Despite these advantages and opportunities, the QEMSCAN system (or any equivalent platform) requires a substantial initial time investment to set up a robust SIP list, as well as repeated scans to optimise field and scan parameters to the size range of dust particles. Additionally, the data need to be validated to understand whether the measurement is representative of the bulk sample, and if sufficient particles were analysed to obtain the level of accuracy needed for the application.

As a result, it is recommended that an auto-SEM-EDS-based protocol should include the collection of independently analysed mineralogical (e.g., QXRD) and elemental data (supporting chemistry datasets). Recent work aimed at understanding the uncertainties in quantitative mineralogy from auto-SEM-EDS analyses demonstrated the effectiveness of bootstrap resampling methods to determine uncertainties in the reported data [66].
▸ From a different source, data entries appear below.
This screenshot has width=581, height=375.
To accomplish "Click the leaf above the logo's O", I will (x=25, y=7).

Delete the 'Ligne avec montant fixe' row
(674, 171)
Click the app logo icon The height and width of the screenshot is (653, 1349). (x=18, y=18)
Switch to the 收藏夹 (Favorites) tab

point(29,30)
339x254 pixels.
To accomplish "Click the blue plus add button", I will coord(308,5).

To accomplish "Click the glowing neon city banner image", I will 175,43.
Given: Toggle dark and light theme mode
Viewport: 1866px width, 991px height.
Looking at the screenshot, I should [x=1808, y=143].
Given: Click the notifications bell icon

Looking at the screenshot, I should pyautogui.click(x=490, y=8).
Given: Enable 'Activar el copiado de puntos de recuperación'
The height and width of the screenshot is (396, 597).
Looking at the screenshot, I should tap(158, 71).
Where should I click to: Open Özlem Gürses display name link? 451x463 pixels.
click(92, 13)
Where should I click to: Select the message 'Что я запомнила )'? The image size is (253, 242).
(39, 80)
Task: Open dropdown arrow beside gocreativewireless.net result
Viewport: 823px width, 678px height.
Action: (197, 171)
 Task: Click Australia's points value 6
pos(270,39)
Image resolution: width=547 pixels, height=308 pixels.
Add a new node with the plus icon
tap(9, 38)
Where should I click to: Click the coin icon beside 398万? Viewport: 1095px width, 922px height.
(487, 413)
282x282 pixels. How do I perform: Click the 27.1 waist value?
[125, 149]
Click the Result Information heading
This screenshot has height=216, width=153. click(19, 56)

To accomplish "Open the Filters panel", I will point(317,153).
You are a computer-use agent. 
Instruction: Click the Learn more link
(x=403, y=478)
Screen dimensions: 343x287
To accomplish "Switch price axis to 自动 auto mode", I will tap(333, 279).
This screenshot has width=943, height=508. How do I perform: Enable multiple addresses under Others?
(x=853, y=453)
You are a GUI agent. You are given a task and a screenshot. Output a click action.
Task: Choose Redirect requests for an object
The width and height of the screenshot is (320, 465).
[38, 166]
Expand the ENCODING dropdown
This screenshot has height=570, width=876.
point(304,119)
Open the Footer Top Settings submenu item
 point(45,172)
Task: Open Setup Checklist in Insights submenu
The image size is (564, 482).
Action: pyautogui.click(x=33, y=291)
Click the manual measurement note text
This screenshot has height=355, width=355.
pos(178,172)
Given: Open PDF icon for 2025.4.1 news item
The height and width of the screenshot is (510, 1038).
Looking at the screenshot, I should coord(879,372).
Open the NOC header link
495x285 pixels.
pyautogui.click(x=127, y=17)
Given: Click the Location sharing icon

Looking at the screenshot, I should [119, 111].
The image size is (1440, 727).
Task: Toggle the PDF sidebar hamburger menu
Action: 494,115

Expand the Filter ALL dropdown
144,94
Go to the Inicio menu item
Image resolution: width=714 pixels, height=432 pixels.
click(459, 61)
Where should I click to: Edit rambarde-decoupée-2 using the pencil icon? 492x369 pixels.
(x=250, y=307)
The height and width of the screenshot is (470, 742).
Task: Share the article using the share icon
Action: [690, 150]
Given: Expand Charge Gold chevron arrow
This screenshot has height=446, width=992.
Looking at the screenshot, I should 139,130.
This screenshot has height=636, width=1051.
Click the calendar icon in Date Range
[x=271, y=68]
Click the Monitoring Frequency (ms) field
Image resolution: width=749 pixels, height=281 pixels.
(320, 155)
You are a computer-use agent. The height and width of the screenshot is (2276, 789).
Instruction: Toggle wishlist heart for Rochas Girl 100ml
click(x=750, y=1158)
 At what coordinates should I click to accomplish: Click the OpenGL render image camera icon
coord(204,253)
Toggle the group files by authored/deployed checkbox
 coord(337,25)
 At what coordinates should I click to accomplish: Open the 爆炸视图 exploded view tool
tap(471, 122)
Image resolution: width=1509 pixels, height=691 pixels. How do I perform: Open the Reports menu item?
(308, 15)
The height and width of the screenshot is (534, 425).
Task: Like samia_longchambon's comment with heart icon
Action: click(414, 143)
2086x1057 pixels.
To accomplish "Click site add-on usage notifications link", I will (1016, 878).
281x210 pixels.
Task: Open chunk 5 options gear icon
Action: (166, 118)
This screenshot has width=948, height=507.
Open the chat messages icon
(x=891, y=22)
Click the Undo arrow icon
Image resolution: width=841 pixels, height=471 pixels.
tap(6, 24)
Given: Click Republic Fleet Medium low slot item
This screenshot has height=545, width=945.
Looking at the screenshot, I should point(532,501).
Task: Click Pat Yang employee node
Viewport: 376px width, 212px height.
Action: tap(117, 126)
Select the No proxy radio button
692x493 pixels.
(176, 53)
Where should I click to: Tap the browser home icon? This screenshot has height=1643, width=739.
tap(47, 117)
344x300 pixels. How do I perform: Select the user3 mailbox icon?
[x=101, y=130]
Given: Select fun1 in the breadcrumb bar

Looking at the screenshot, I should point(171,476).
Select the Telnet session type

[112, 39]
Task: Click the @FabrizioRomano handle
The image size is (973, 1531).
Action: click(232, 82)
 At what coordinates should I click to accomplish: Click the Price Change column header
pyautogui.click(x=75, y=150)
Ultimately, such exercises should be considered essential components of a dust characterisation routine, as such datasets can form critical primary information for decision-making. While the accuracy of the measurement can be verified based on its mineral grades and element composition, it should be recognised that the auto-SEM-EDS scans generated from polished blocks generate cross-sectional images of the particles. This entails that the results obtained for general physical characteristics such as particle size will not be comparable with other methods which have a fundamental difference in the way the particle image is acquired [67]. As such, the particle information extracted from auto-SEM-EDS should be carefully considered for its intended application and should be compared against complementary datasets, where possible, to ensure a robust analysis.

4. Conclusions

Previous studies, utilising auto-SEM-EDS systems to characterise coal dust particulates, have mainly focused on determining mineral compositions and establishing size distributions for a population of particles. While such information can be considered as baseline characteristics to establish an understanding of the potential risk associated with the dust, the auto-SEM-EDS protocol developed in this study targets a much wider range and provides a quantitative definition of particle properties—such as host mineral chemistry represented as element deportment, particle shape, and mineral liberation and association data.

Considering that toxicological studies have found direct and indirect relationships between these characteristics and respiratory damage, the ability to characterise a wide array of particle-related properties has significance for both assessment and management of coal dust related health risks and as prerequisite information for further biological testing.

Through an applied demonstration of the protocol, data reports from repeat measurements were rigorously validated. Based on an assessment of the sources of uncertainty, it was determined that errors in the protocol may arise from sampling-related uncertainty determined by the number of particles analysed. Ultimately, the results presented show the use of the developed protocol to effectively determine both general and mineral specific particle characteristics from auto-SEM-EDS systems similar to the QEMSCAN, highlighting how such tool can be utilised for the reliable analysis of dust-sized coal.